Em 17 de abril, uma reportagem do Fantástico, da Rede Globo, reuniu 15 médicos do Incor que 20 anos antes haviam atendido Tancredo Neves na tentativa desesperada de evitar sua morte. Este Observatório registrou o mal-estar da família do ex-presidente diante das revelações e publicou críticas ao comportamento dos médicos feitas por uma jornalista com longa experiência na área. Mas abrigou um comentário positivo sobre a reportagem:
‘Aceitas essas sérias ressalvas, ainda assim a reportagem da TV Globo é relevante, principalmente pela conclusão final de que, à luz de avanços posteriores da medicina, sabe-se agora que o presidente eleito já chegara ao Hospital de Base de Brasília (40 dias antes) com chances muito restritas de escapar da morte.’ (ver remissão abaixo)
Simultaneamente, foi procurado por telefone e correio eletrônico um médico que, no último dia da agonia de Tancredo, 20 de abril de 1984, o examinou e concluiu que nada mais poderia ser feito para salvá-lo. É o Dr. Warren M. Zapol, hoje chefe da Anestesia do Massachusetts General Hospital, ligado à Escola de Medicina de Harvard.
O Dr. Zapol recebeu a seguinte pergunta sobre ética médica:
‘Do seu ponto de vista, os médicos deveriam falar à televisão sobre algo considerado um segredo do paciente sem pedir permissão à família (já que a pessoa tinha morrido)?’
Houve duas respostas.
Numa primeira mensagem, ainda em abril, Zapol escreveu:
‘Presumivelmente, ao menos nos Estados Unidos, a maior parte das pessoas diria que um médico não deveria fazer revelações sem permissão.
Eu realmente não sei se é possível abrir exceção para figuras públicas quando o público tem necessidade de ser informado.
É difícil imaginar que, tanto tempo após sua morte (foi há 20 anos, certo?), tenha havido necessidade premente de fazê-lo. Posso remeter a pergunta a Bob Truog, que é muito mais versado do que eu em ética médica?’
Evidentemente, a resposta foi positiva.
Nem com permissão da família
E a opinião de Truog chegou em 24 de maio.

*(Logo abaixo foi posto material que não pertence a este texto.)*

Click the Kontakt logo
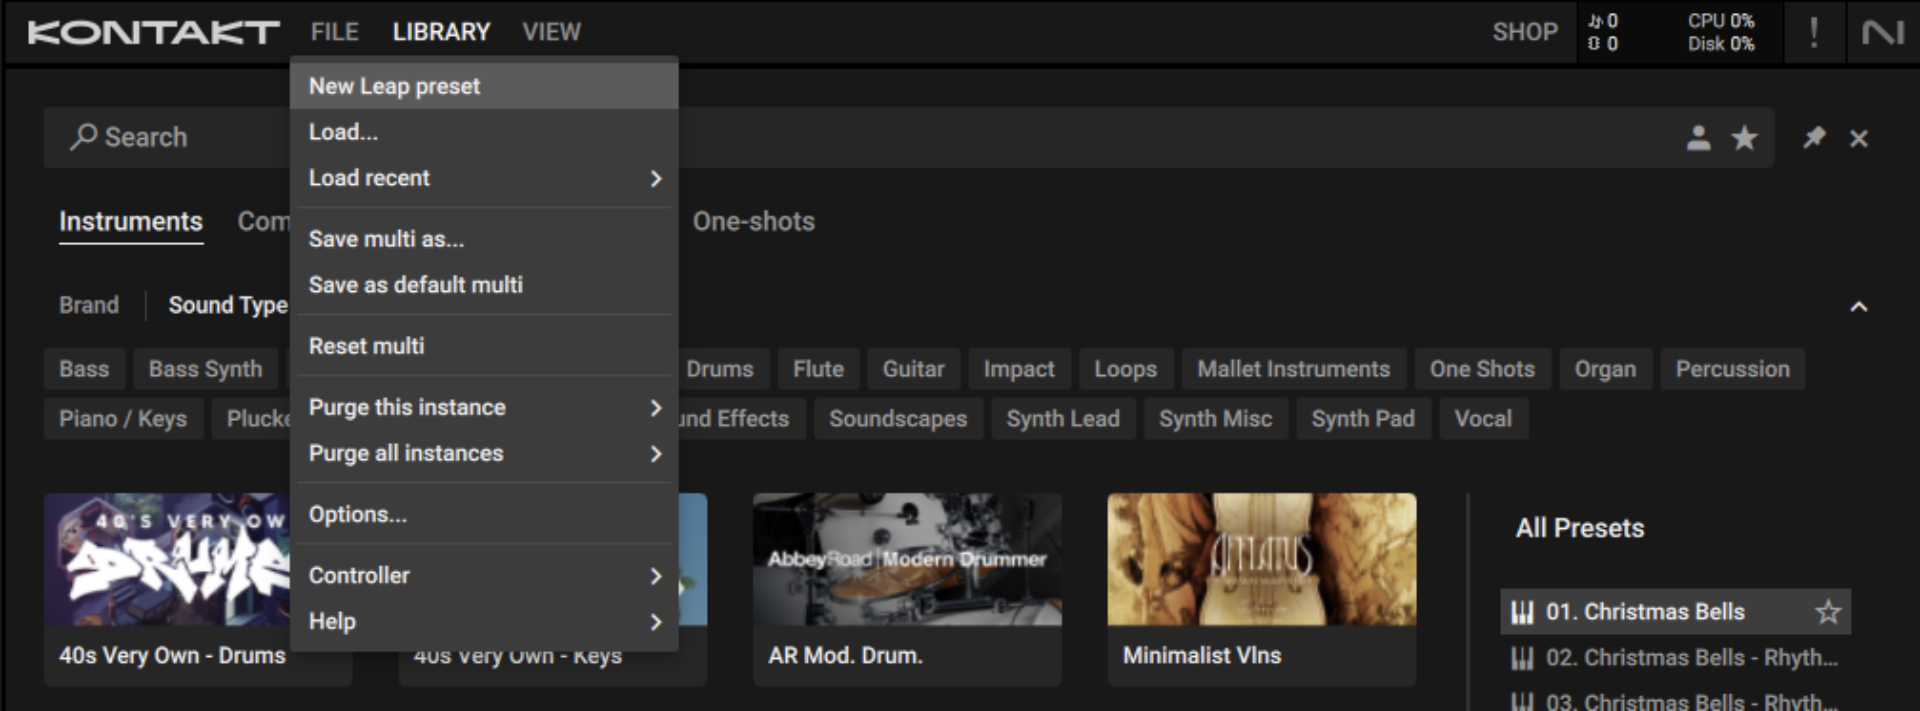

Robert D. Truog é professor de Anestesia e Ética Médica (Pediatria) na Escola de Medicina de Harvard e chefe da Divisão de Medicina Intensiva do Hospital de Crianças de Boston.
Eis sua mensagem, em tradução livre:
‘A questão desencadeou uma boa discussão entre mim e Allan Brandt [professor de História da Medicina em Harvard]. Ele lembrou que anos atrás houve um debate na Kennedy School [escola de administração pública de Harvard] após a investigação minuciosa que [o senador] Paul Tsongas sofreu quando concorria [à indicação do Partido Democrata para concorrer à presidência da República em 1992, ganha, como se sabe, por Bill Clinton], por conta de sua história de câncer, e para saber se ele tinha a obrigação de permitir a divulgação de sua ficha de Dana-Farber [centro de tratamento de câncer]. Há também muito livros recentes sobre a saúde (e falta de) dos presidentes durante seus mandatos.

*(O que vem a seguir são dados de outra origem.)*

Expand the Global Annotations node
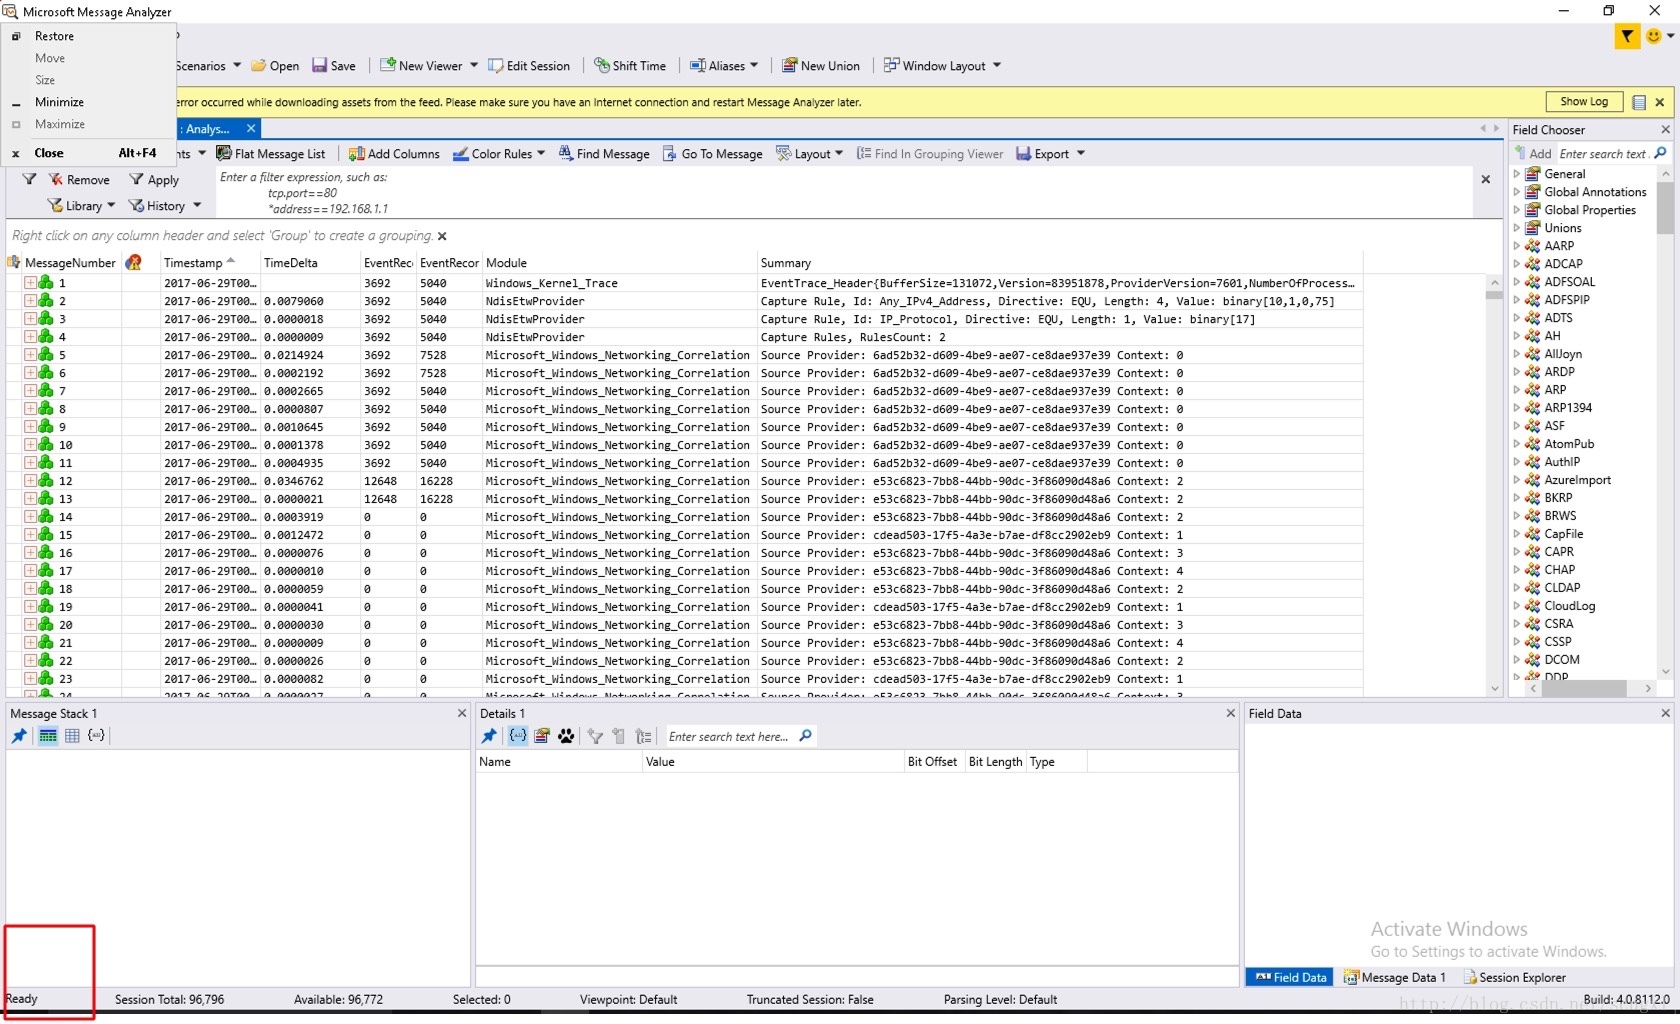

‘Parece-me que existe uma diferença importante entre o direito do público de ter informação médica acurada sobre um pretendente ou ocupante de cargo público e informação sobre alguém após encerrada sua função pública. Se uma pessoa não mais ocupa cargo público, não consigo ver nenhum fundamento lógico em considerar sua informação médica como menos privada do que a sua ou a minha. Entretanto, penso que há uma visão corrente de que ‘vidas públicas’ têm pretensões mais reduzidas à privacidade do que as que temos todos os demais.
‘Mas outra volta na questão é o papel dos médicos em relação a seus pacientes ou ex-pacientes. Não consigo pensar em nenhum caso no qual um médico teria direito a abrir informação médica sobre um paciente sem permissão da pessoa, mesmo que o paciente fosse um candidato a alto cargo público, ou estivesse no exercício dele. Penso que caberia ao político decidir dar ou não permissão para a divulgação da informação.
‘Finalmente, o que dizer de depois da morte do político? Pode o médico divulgar informação previamente confidencial se os parentes vivos do político dão seu consentimento? Ou se exige do médico que leve essa informação para o túmulo (a menos, é claro, que o político antes de morrer tenha deixado instruções dando permissão para que a informação seja divulgada após a morte)?
‘Minha opinião – nada mais do que isso – é que os médicos que falaram sobre a morte do presidente Tancredo Neves certamente não deveriam tê-lo feito sem permissão da família, e possivelmente nem com permissão.’